Gardons présent à l’esprit le conformisme d’une certaine littérature francophone, héritière de la phase centrifuge, qui vise à pénétrer l’histoire littéraire française. Le Fantastique a toujours eu la chance, par rapport à la SF, de posséder une histoire qui se confonde avec l’histoire littéraire culturellement reconnue. La SF ne traîne pas son Balzac comme alibi culturel. La pauvreté d’une SF francophone en Belgique pourrait donc fort bien se concevoir si l’on veut garder en mémoire la situation boiteuse de l’écrivain telle que je l’ai exposée.

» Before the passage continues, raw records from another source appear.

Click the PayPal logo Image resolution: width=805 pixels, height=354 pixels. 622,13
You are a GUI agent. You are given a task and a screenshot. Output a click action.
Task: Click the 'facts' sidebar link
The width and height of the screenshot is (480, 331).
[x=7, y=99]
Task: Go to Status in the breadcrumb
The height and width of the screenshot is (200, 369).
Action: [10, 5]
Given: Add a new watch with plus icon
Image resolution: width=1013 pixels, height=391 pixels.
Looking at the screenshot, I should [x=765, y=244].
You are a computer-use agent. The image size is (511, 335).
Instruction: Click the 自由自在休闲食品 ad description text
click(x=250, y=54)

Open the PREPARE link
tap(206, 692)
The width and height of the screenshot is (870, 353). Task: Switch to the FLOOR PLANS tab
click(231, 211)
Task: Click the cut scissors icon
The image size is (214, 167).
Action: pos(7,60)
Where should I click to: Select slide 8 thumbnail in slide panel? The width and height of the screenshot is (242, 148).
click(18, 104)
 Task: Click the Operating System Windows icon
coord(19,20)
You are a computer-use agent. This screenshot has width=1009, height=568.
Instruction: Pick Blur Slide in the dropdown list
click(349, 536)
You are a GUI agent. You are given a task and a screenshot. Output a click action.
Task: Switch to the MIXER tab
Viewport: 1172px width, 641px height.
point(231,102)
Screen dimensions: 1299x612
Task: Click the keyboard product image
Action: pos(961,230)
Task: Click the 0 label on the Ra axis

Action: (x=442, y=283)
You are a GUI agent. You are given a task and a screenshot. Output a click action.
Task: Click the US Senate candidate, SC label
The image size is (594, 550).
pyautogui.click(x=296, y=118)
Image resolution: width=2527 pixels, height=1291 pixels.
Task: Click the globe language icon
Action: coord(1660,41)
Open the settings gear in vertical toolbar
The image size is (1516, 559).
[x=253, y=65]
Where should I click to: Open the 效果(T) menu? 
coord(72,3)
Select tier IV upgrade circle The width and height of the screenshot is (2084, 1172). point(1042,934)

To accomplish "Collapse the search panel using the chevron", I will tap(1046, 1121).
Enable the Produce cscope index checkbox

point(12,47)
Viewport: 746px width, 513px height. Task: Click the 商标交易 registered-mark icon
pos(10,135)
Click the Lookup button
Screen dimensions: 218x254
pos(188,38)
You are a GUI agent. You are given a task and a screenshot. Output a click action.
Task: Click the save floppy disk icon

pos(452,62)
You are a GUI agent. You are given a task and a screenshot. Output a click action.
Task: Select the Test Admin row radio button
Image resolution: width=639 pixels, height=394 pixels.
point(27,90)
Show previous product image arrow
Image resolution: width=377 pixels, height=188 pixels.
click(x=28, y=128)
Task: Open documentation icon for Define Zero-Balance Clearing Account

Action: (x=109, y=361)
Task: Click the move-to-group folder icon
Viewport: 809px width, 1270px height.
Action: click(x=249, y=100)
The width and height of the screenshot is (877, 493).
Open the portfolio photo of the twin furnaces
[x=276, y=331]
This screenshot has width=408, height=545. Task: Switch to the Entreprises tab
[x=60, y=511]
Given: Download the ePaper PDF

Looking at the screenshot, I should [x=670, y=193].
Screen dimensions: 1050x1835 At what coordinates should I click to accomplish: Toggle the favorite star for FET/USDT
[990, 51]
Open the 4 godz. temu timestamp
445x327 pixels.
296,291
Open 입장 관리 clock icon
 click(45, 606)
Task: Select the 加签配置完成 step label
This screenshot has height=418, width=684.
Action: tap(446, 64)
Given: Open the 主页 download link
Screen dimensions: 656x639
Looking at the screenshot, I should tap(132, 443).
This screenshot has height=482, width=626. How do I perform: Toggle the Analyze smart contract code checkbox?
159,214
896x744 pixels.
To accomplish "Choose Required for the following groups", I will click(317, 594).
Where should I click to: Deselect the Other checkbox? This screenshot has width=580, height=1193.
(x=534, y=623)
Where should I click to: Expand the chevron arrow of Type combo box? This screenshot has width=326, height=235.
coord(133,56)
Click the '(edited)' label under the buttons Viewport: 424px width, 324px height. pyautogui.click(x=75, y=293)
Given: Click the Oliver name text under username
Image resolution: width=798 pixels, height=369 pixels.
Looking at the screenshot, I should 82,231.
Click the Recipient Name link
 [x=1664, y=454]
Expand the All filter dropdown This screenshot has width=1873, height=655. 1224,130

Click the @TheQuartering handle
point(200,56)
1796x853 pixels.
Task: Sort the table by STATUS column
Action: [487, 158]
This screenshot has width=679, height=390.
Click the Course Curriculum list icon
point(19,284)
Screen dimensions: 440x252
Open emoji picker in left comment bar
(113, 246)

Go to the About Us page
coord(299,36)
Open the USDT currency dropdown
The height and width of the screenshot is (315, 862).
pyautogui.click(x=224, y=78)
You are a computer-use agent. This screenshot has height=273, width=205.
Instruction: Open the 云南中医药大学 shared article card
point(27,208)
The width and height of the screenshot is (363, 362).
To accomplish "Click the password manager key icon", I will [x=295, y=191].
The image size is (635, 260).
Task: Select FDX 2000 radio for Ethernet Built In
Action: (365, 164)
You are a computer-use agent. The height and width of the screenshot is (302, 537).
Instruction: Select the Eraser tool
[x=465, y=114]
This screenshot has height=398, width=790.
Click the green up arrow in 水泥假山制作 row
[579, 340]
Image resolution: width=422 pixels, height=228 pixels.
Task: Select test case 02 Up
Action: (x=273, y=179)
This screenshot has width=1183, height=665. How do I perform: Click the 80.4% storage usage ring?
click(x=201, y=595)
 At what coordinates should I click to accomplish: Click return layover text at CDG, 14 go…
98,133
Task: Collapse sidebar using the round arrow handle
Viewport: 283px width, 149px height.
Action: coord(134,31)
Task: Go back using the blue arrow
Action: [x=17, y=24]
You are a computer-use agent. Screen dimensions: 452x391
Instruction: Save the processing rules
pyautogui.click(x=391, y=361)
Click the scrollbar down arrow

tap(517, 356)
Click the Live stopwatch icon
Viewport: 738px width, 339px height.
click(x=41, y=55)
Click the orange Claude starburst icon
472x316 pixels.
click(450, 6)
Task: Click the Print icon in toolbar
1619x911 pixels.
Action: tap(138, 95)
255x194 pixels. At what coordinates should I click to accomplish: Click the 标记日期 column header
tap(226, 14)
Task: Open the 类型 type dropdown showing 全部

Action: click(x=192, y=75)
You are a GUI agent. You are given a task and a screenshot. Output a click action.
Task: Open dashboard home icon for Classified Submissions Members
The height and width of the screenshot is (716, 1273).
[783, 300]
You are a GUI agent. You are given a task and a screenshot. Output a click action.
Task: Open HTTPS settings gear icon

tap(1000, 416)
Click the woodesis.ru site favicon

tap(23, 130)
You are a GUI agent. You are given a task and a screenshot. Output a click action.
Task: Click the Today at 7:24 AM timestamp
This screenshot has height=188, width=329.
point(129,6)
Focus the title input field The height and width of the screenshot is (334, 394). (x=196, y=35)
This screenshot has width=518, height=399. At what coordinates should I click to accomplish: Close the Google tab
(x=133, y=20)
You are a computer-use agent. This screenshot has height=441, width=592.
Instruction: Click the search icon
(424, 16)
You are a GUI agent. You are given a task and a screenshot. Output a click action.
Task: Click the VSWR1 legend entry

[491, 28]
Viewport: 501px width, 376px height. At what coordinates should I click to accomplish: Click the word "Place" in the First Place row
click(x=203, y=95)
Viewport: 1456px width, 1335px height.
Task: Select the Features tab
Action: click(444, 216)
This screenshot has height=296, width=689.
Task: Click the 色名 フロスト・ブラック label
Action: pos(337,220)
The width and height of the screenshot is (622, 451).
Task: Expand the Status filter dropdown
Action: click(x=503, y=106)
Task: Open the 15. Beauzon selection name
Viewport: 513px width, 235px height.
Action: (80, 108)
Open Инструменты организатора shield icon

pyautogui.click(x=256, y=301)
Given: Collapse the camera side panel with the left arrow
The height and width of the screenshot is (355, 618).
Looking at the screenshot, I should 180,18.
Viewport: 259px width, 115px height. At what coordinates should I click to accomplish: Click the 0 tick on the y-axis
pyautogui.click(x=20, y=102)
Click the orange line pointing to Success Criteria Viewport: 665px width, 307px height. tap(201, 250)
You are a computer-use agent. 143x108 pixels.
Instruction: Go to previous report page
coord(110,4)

En son terroir ou émigré à Paris, l’écrivain soucieux de reconnaissance culturelle et de légitimation devra faire transiter ses productions symboliques par un éditeur parisien s’il désire leur donner un quelconque retentissement. Ce n’est point mépriser les éditeurs belges, souvent courageux, que poser ce constat : c’est une simple question de moyens et d’audience. La suprématie de l’édition parisienne est relayée par l’effarante concentration de la critique et de la presse littéraire, systématiquement aveugle à tout ce qui n’est pas estampillé des bords de Seine. En juin 1985, Alain Bosquet (pourtant d’origine belge) rendait compte d’un recueil de Jean Muno : « qui jusqu’à présent a préféré publier dans son pays, ce qui nous prive d’une demi-douzaine de livres (...). Grâce à la publication chez nous d’Histoires griffues, nous allons pouvoir faire la connaissance d’un esprit fin (...) ». C’est moi qui souligne. Tout y est : l’étonnement du parisien (d’adoption !) face à l’attitude qui consiste à publier à Bruxelles, privant le lecteur français d’ouvrages intéressants. Pourquoi ? Parce que l’institution littéraire française manque de curiosité et qu’un livre qui ne passe pas par elle n’existe ipso facto pas ! (Le “chez nous” est encore plus amusant : Histoires griffues est publié par L’Age d’Homme, maison établie jus-qu’à preuve du contraire à Lausanne ! Annexion, quand tu nous tiens...) Bref. Accroché aux basques de l’édition parisienne, l’auteur belge francophone (wallon !) doit surnager dans le milieu intellocrate et les centaines de premiers romans annuels – et malgré ses origines rédhibitoires. D’où le suivisme, d’où le conformisme, attitudes qui relèvent à mon sens d’un mauvais calcul. Mais pour beaucoup la marginalité belge suffit, sans choisir en plus une marginalité esthétique. Michel Jeury parlait pour la SF française d’une sous-littérature au sein d’une sous-littérature, ou quelque chose d’approchant. Faire de la SF francophone moderne – et être belge ! Quel suicide... Empruntons donc des voies plus calmes, plus balisées, plus reconnues... Choisissons le roman psychologique, la bande dessinée, le polar... Le Fantastique.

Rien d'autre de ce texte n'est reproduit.